* **Exercise directions**
Count every line in the data below that includes "screenshot", and give only the result.

* **Data shown**
-.-.-

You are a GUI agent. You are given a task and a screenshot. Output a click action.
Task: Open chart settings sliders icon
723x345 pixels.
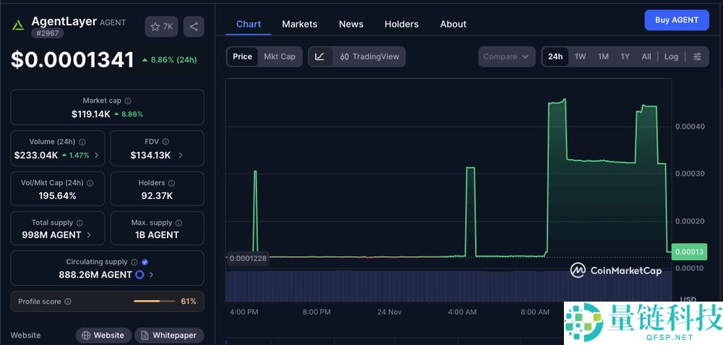697,56
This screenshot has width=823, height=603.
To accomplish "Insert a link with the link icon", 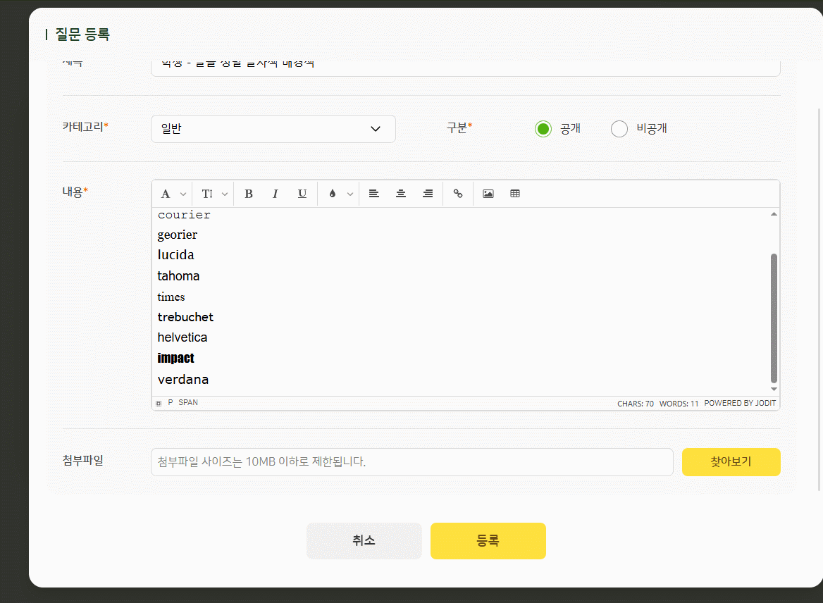I will click(x=458, y=194).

-.-.-

* **Output for this task**
2